*** Records for the exercise
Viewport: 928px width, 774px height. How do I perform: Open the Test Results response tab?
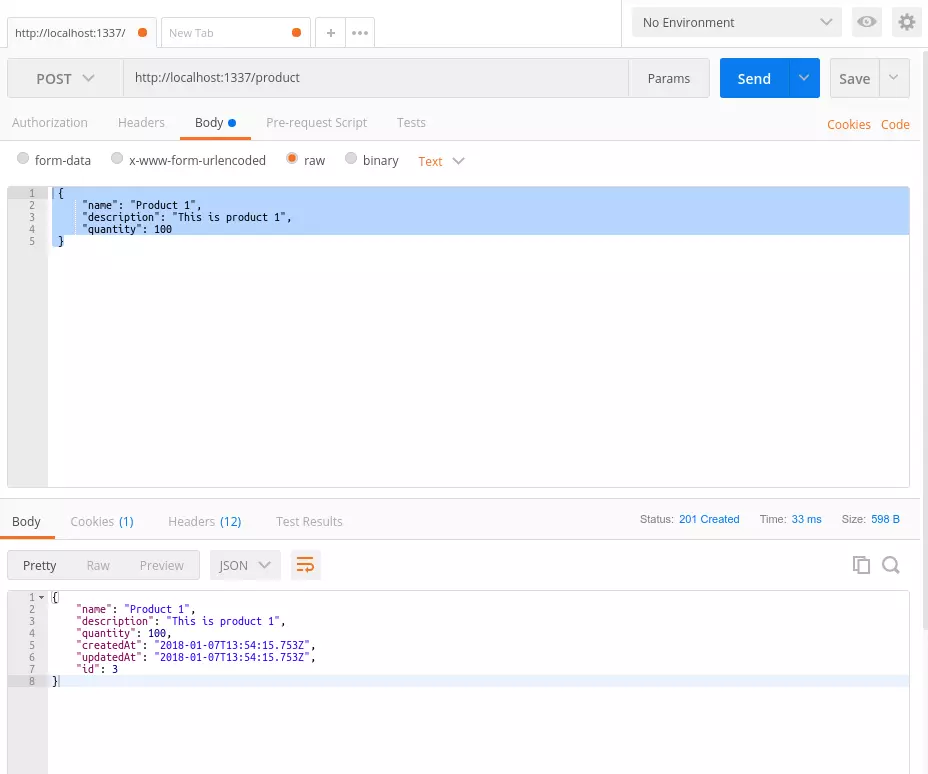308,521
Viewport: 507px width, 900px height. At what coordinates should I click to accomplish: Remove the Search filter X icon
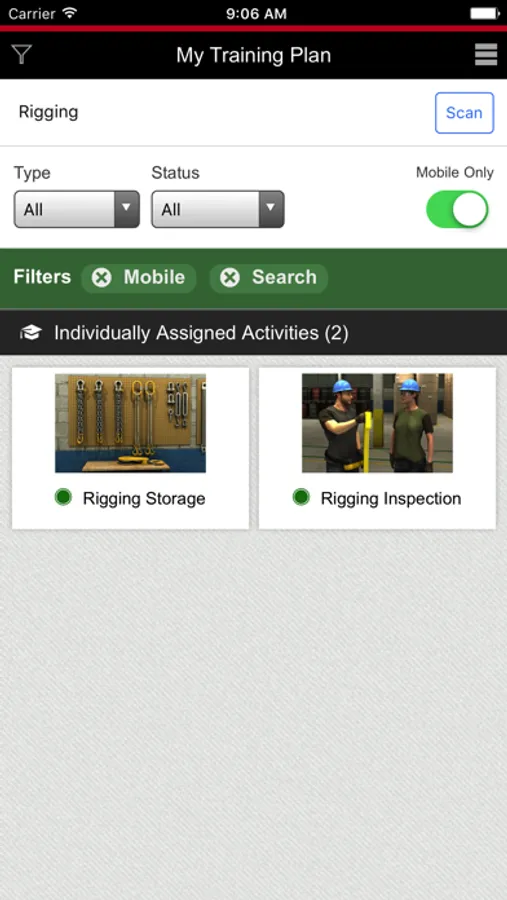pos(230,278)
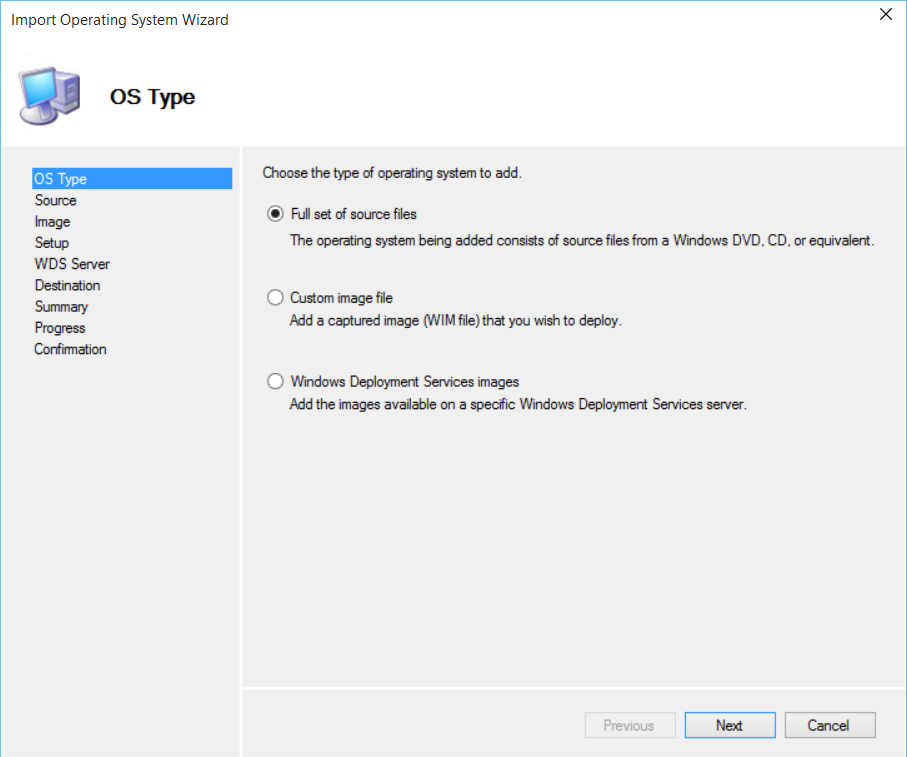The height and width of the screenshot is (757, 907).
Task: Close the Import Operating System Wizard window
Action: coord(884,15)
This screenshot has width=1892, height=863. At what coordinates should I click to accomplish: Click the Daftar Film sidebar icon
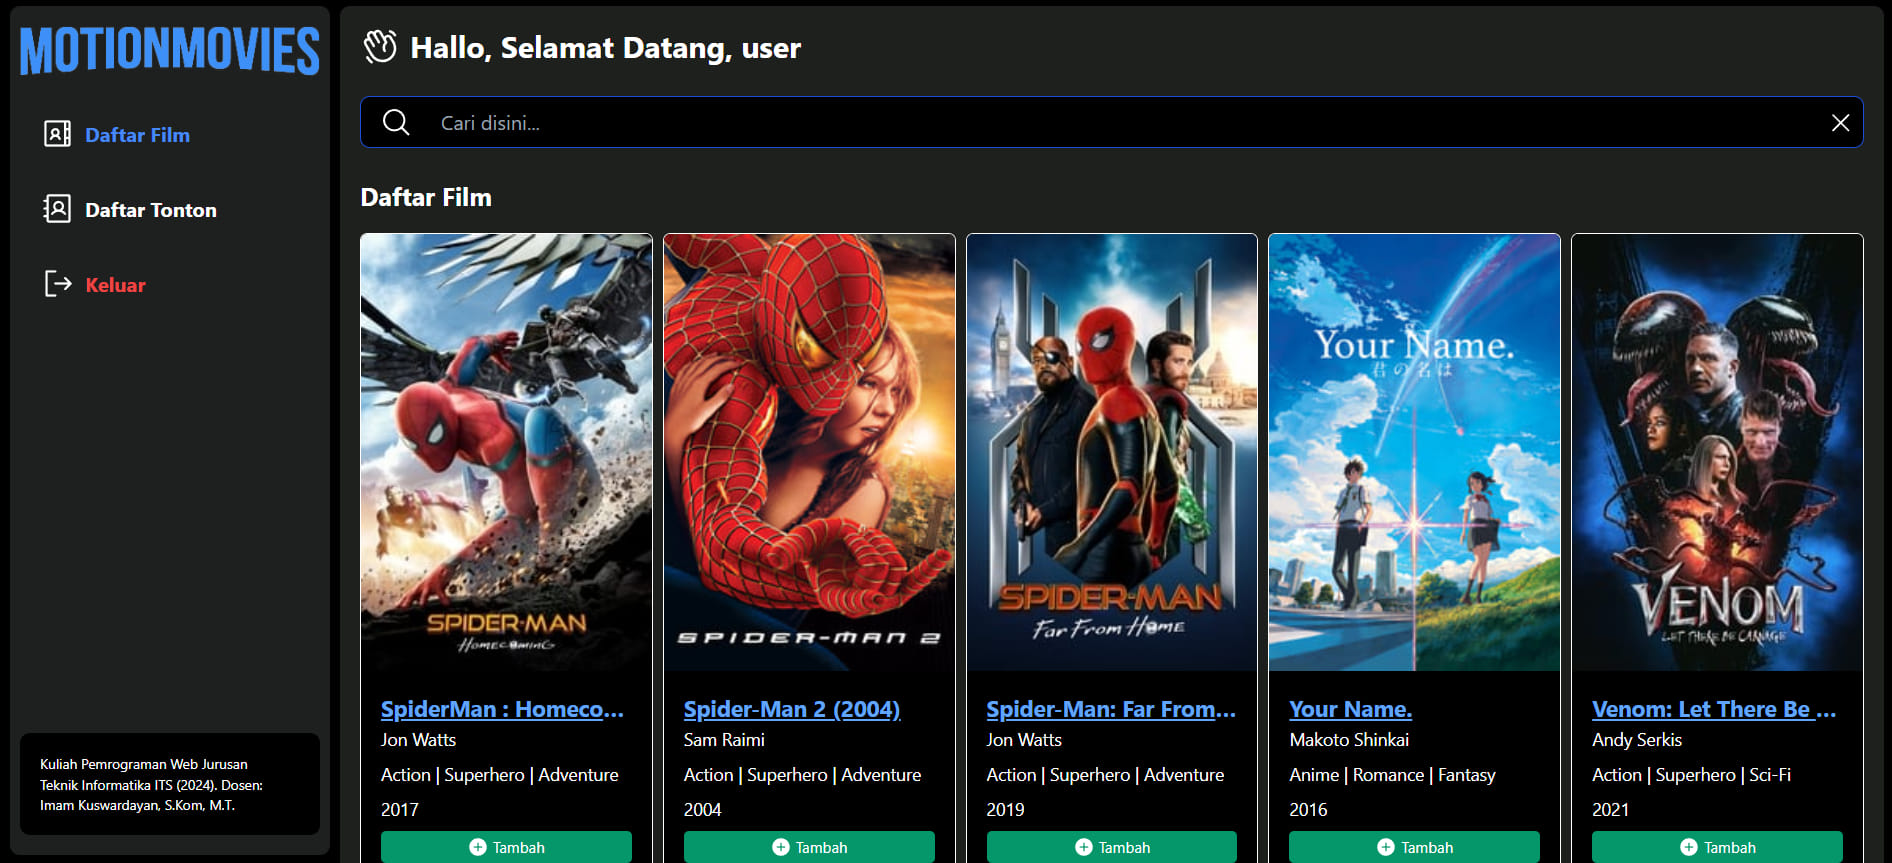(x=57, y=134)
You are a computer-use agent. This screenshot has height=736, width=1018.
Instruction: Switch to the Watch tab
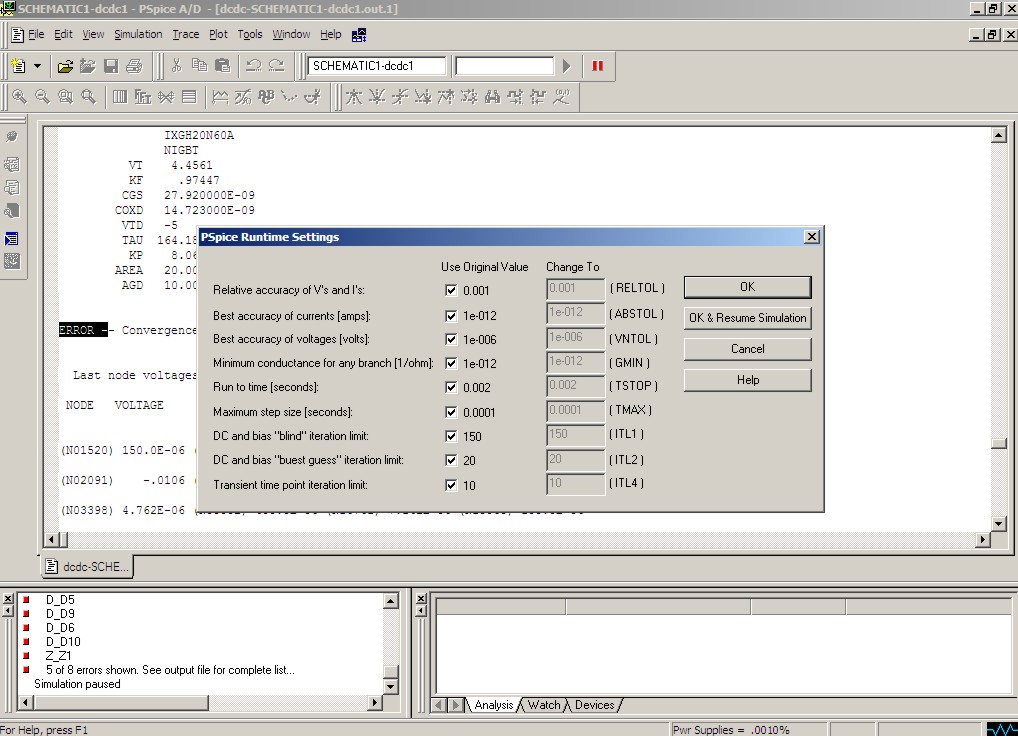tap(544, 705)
******
### Aim of the exercise
The line containing "You are a computer-use" and every line after it, through the end of the data, are to be output exactly. Omit the pictures.

### Solution for this task
You are a computer-use agent. This screenshot has height=736, width=1018.
Instruction: Switch to the Watch tab
tap(544, 705)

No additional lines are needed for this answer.